In Fig. 8, limits are shown for pair-produced gluinos each decaying via an intermediate \(\tilde{\chi }^\pm _1 \) to two quarks, a W boson and a \(\tilde{\chi }^0_1 \). Results are presented for simplified models in which the mass of the chargino \(\tilde{\chi }^\pm _1 \) is fixed to \(m(\tilde{\chi }^\pm _1)=(m(\tilde{g})+m(\tilde{\chi }^0_1))/2\). For a \(\tilde{\chi }^0_1 \) mass of \(\sim \) 200 \({\mathrm{GeV}}\), the lower limit on the gluino mass, obtained from the signal region 4jt, extends up to 1.5 \({\mathrm{TeV}}\) in this model. In the region of parameter space where the mass difference between the gluino and the lightest neutralino is small, the best sensitivity is obtained from the signal region 2jm. Results are compared with the observed limits obtained from the statistical combination of the search with no lepton and the search with one isolated lepton, high-\(p_{\text {T}} \) jets and missing transverse momentum performed at ATLAS [15] using the 8 \({\mathrm{TeV}}\) data.
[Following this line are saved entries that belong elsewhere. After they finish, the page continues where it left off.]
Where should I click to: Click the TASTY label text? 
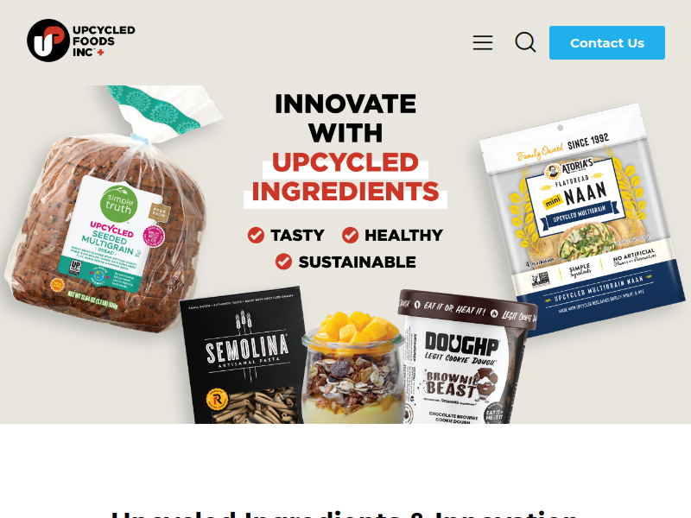(297, 235)
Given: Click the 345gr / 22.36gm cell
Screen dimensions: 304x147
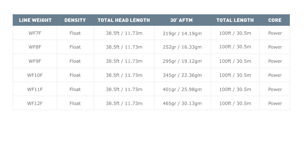Looking at the screenshot, I should coord(182,75).
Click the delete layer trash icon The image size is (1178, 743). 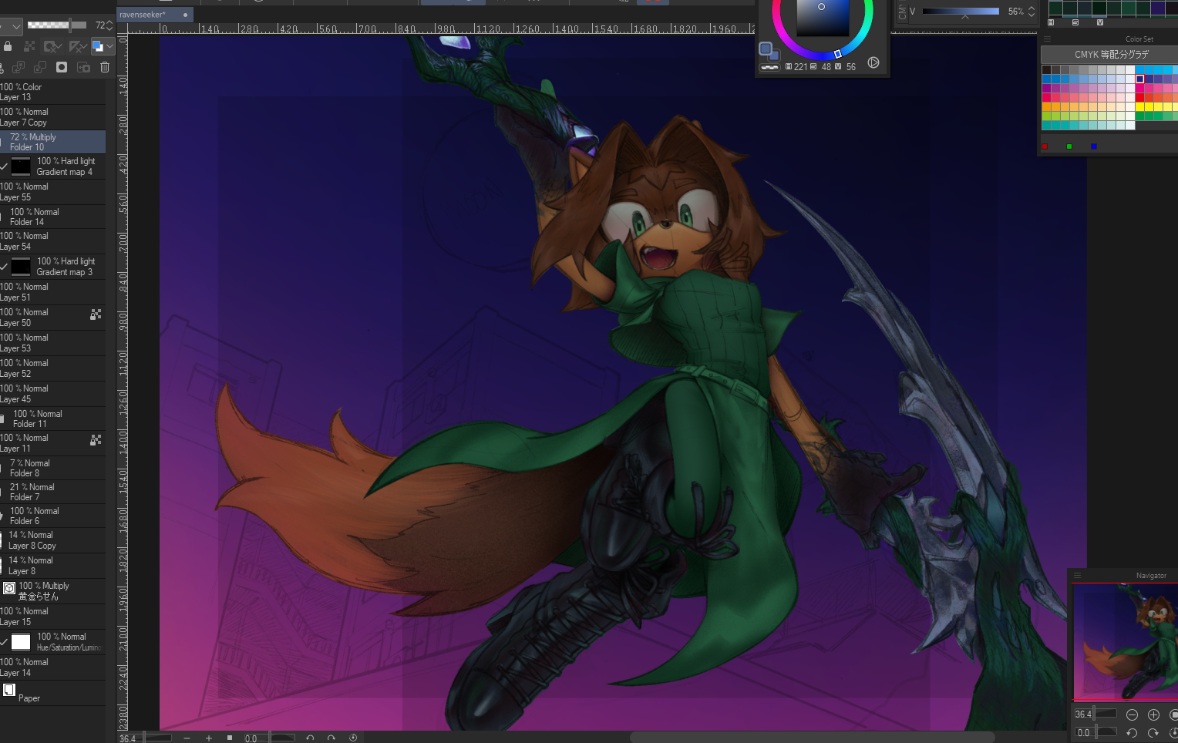[x=105, y=67]
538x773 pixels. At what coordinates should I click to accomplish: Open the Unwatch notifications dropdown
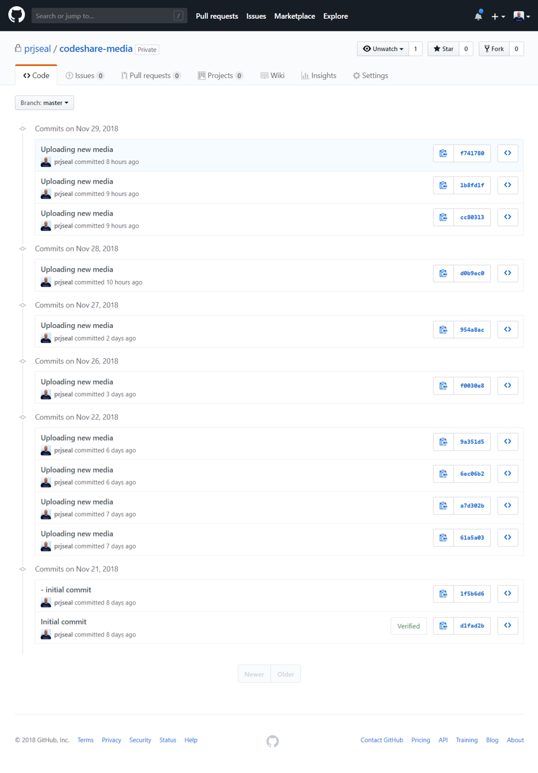(x=383, y=49)
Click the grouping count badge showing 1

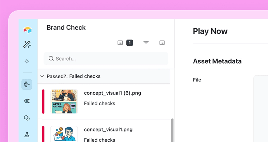click(129, 43)
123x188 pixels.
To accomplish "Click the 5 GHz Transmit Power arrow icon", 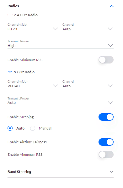I will (x=110, y=103).
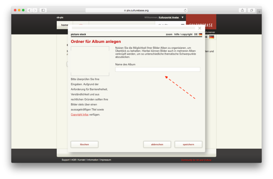This screenshot has width=273, height=179.
Task: Reload the page with the refresh icon
Action: point(185,10)
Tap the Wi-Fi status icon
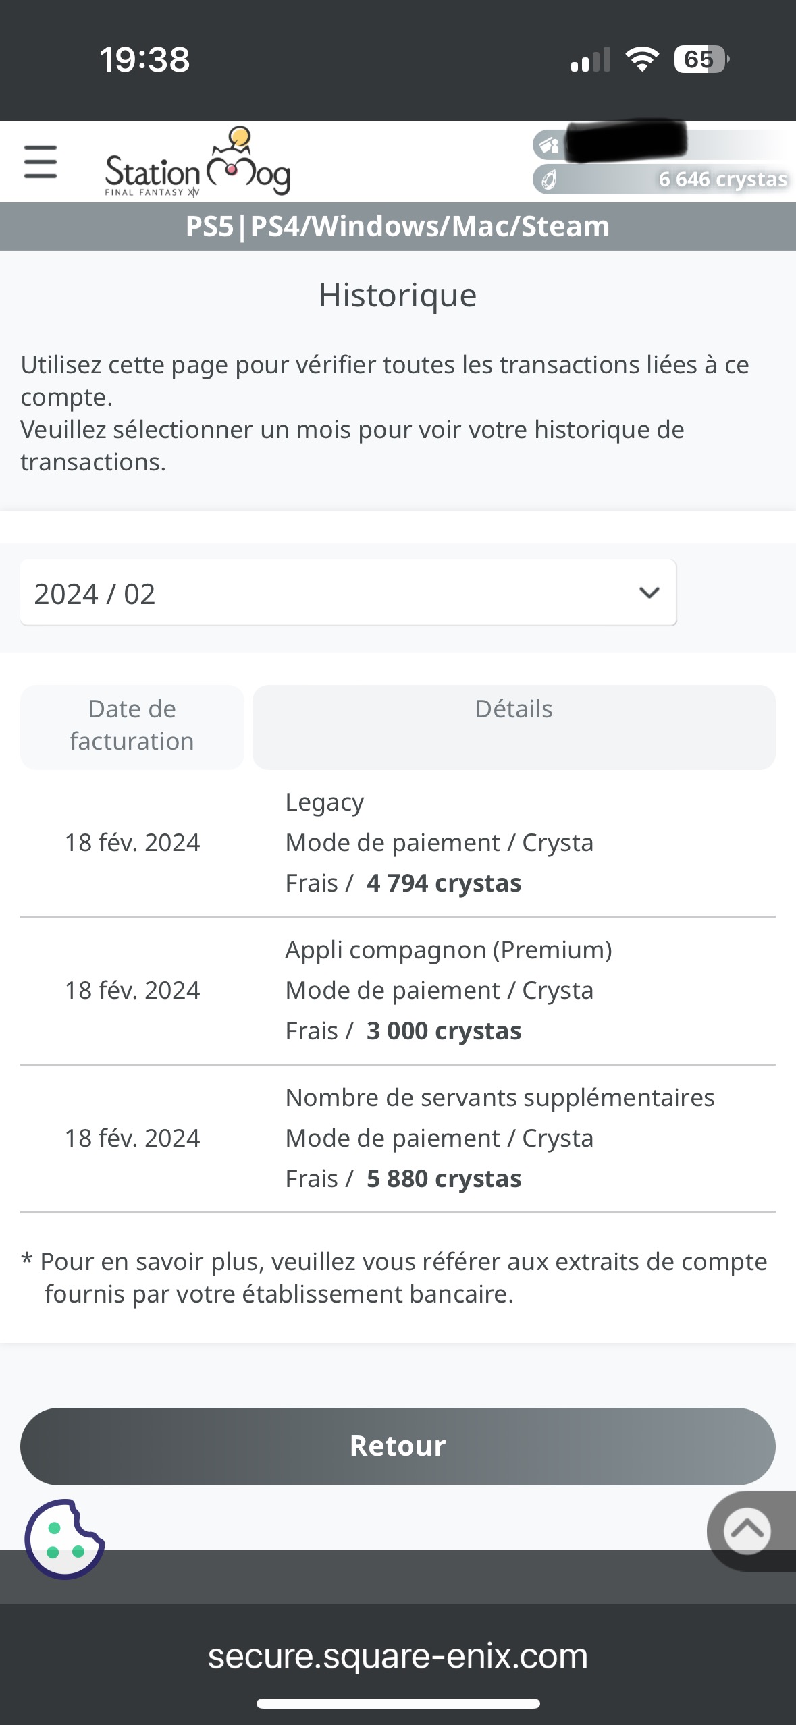 642,59
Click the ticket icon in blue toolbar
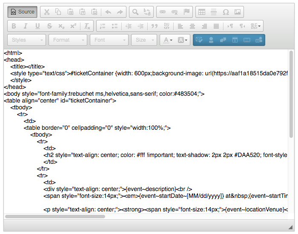The width and height of the screenshot is (298, 234). point(246,40)
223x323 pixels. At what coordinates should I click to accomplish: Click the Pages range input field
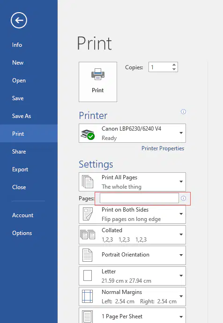(x=139, y=198)
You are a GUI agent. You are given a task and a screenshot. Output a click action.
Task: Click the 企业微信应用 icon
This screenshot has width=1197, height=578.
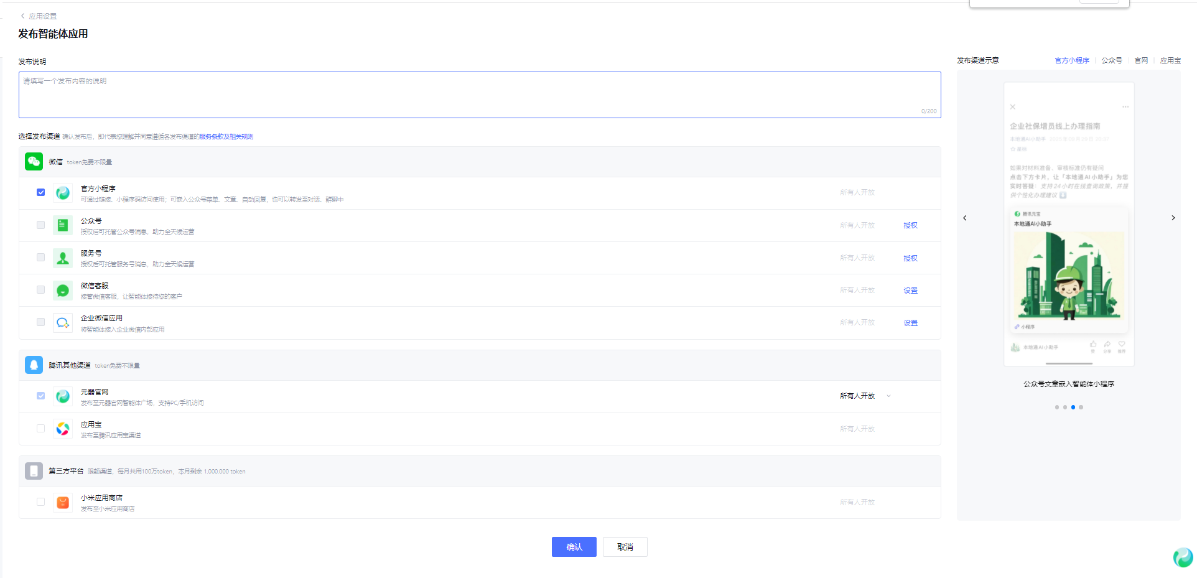(63, 322)

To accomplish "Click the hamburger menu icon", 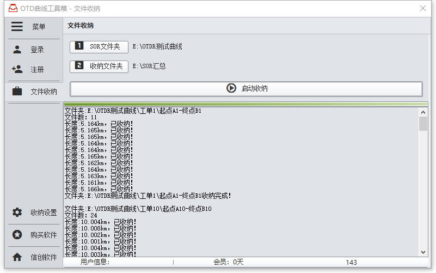I will [x=17, y=27].
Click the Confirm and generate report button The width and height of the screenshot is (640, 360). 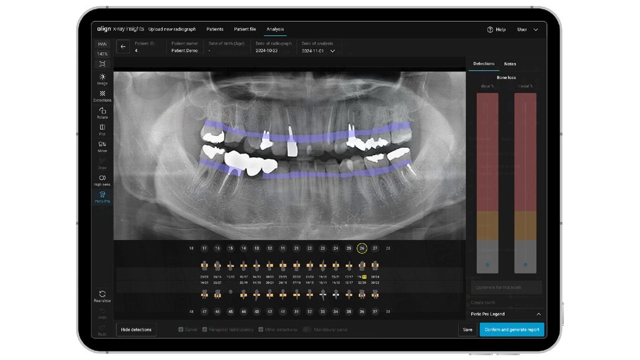click(x=511, y=329)
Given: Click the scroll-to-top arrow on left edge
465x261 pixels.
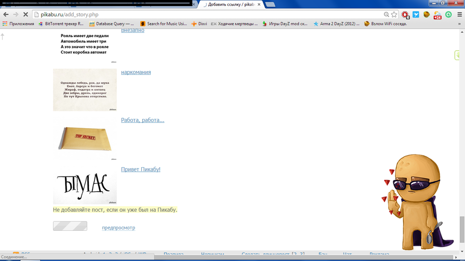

Statistical combinations of these two searches, designed to be statistically independent in their signal and control region definitions, are performed in order to increase the exclusion reach in models in which at least two analyses obtain comparable sensitivities, and still provide the strongest exclusion limits in the region of parameter space in which the mass of gluino is between 700 and 1100 \({\mathrm{GeV}}\)  and the \(\tilde{\chi }^0_1 \) mass is above \(\sim \) 500 \({\mathrm{GeV}}\).

Fig. 8
figure 8

Exclusion limits for pair-produced gluinos each decaying via an intermediate \(\tilde{\chi }^\pm _1 \) to two quarks, a W boson and a \(\tilde{\chi }^0_1 \) for models with a fixed \(m(\tilde{\chi }^\pm _1)=(m(\tilde{g})+m(\tilde{\chi }^0_1))/2\) and varying values of \(m(\tilde{g})\) and \(m({\tilde{\chi }^0_1})\). Exclusion limits are obtained by using the signal region with the best expected sensitivity at each point. The blue dashed lines show the expected limits at 95 % CL, with the light (yellow) bands indicating the \(1\sigma \) excursions due to experimental and background-only theoretical uncertainties. Observed limits are indicated by medium dark (maroon) curves where the solid contour represents the nominal limit, and the dotted lines are obtained by varying the signal cross-section by the renormalization and factorization scale and PDF uncertainties. Results are compared with the observed limits obtained from the statistical combination of the search with no lepton and the search with one isolated lepton, high-\(p_{\text {T}} \) jets and missing transverse momentum performed at ATLAS [15]. The black stars indicate the benchmark models used in Fig. 6

10 Conclusion

This paper reports a search for squarks and gluinos in final states containing high-\(p_{\text {T}}\) jets, large missing transverse momentum but no electrons or muons, based on a 3.2 \(\mathrm{fb}^{-1}\) dataset of \(\sqrt{s}=13 {\mathrm{TeV}}\) proton–proton collisions recorded by the ATLAS experiment at the LHC in 2015. Good agreement is seen between the numbers of events observed in the data and the numbers of events expected from SM processes.

Results are interpreted in terms of simplified models with only light-flavour squarks, or gluinos, together with a neutralino LSP, with the masses of all the other SUSY particles set beyond the reach of the LHC. For a massless lightest neutralino, gluino masses below 1.51 \({\mathrm{TeV}}\) are excluded at the 95 % confidence level in a simplified model with only gluinos and the lightest neutralino. For a simplified model involving the strong production of squarks of the first and second generations, with decays to a massless lightest neutralino, squark masses below 1.03 \({\mathrm{TeV}}\) are excluded, assuming mass-degenerate squarks. In simplified models with pair-produced gluinos, each decaying via an intermediate \(\tilde{\chi }^\pm _1 \) to two quarks, a W boson and a \(\tilde{\chi }^0_1 \), gluino masses below 1.5 \({\mathrm{TeV}}\) are excluded for \(\tilde{\chi }^0_1 \) masses of \(\sim \) 200 \({\mathrm{GeV}}\). These results substantially extend the region of supersymmetric parameter space excluded by previous LHC searches.